:: Extract
What she also concedes is that a tension always existed between the reluctance of the emperors to allow foreign ideas undue influence (because they might undermine their own authority), and the enthusiasm of the merchants, intellectuals and diplomats for foreign goods and foreign ideas in virtually every historical period.
As for the situation at present, according to Professor Waley-Cohen little has changed. The view that China remains obstinately opposed to ideas emanating from outside its borders -- on, for instance, the question of human rights as defined by the West -- she argues is a continuation of the ancient misunderstanding of China in foreign minds.
And just as the belief that China was locked in a trance of its own making had its uses in justifying attempts to dominate and coerce Beijing with unequal treaties and demands for exorbitant reparations in the past, so today the idea is valuable to American politicians in their efforts to pressurize China into joining a world-order led by the US, and organized to a considerable extent to Washington's advantage.
Behind the book lies the awareness that China was a great power before most other nations had emerged as states at all, and the belief that before long it will regain that status.
::::
**What you are asked to do**: Could you copy the passage above about China and foreign ideas word for word, in full?
:: Raw data
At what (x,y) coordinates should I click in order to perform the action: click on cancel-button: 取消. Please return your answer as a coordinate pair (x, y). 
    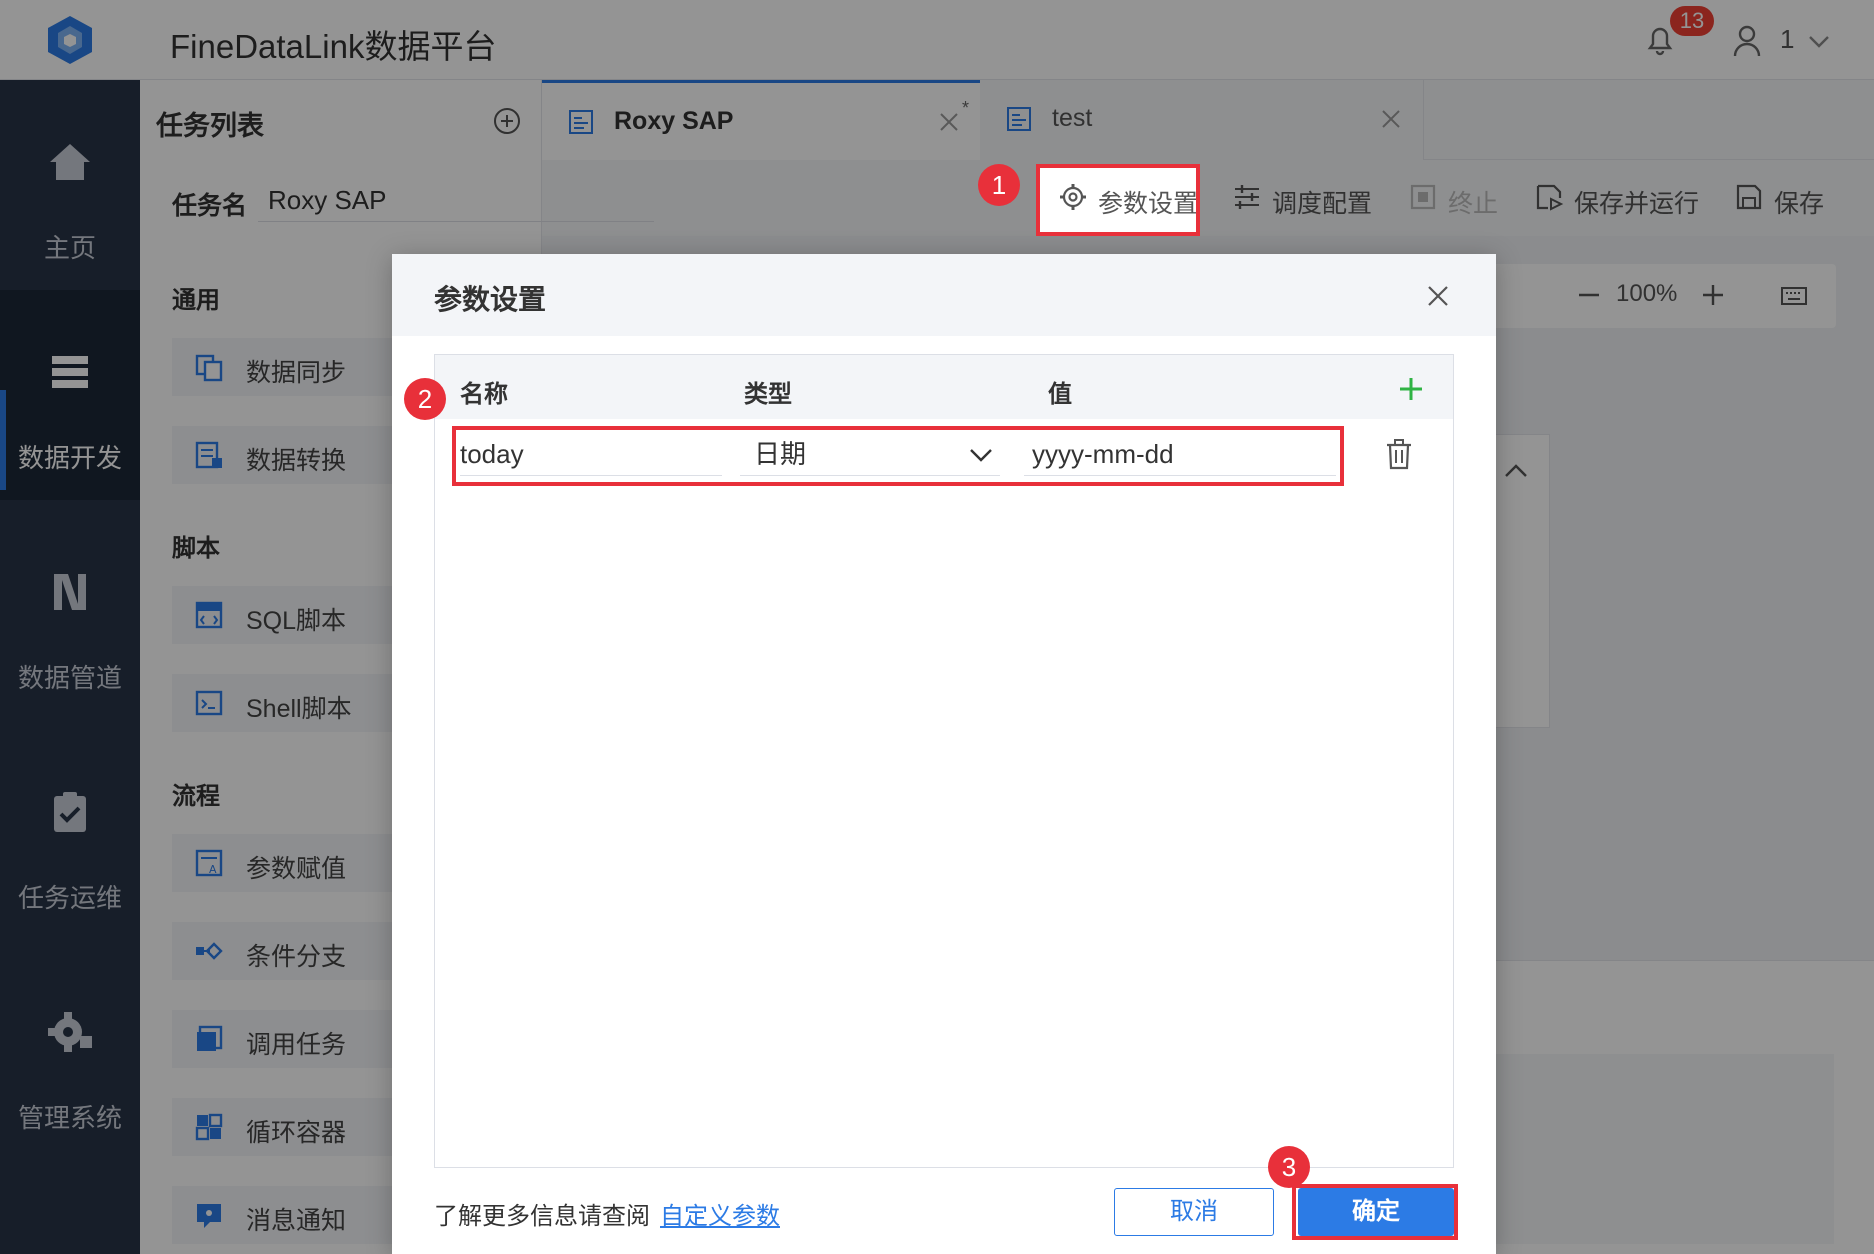
    Looking at the image, I should click on (1194, 1212).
::::
**Solution to this task**:
What she also concedes is that a tension always existed between the reluctance of the emperors to allow foreign ideas undue influence (because they might undermine their own authority), and the enthusiasm of the merchants, intellectuals and diplomats for foreign goods and foreign ideas in virtually every historical period.
As for the situation at present, according to Professor Waley-Cohen little has changed. The view that China remains obstinately opposed to ideas emanating from outside its borders -- on, for instance, the question of human rights as defined by the West -- she argues is a continuation of the ancient misunderstanding of China in foreign minds.
And just as the belief that China was locked in a trance of its own making had its uses in justifying attempts to dominate and coerce Beijing with unequal treaties and demands for exorbitant reparations in the past, so today the idea is valuable to American politicians in their efforts to pressurize China into joining a world-order led by the US, and organized to a considerable extent to Washington's advantage.
Behind the book lies the awareness that China was a great power before most other nations had emerged as states at all, and the belief that before long it will regain that status.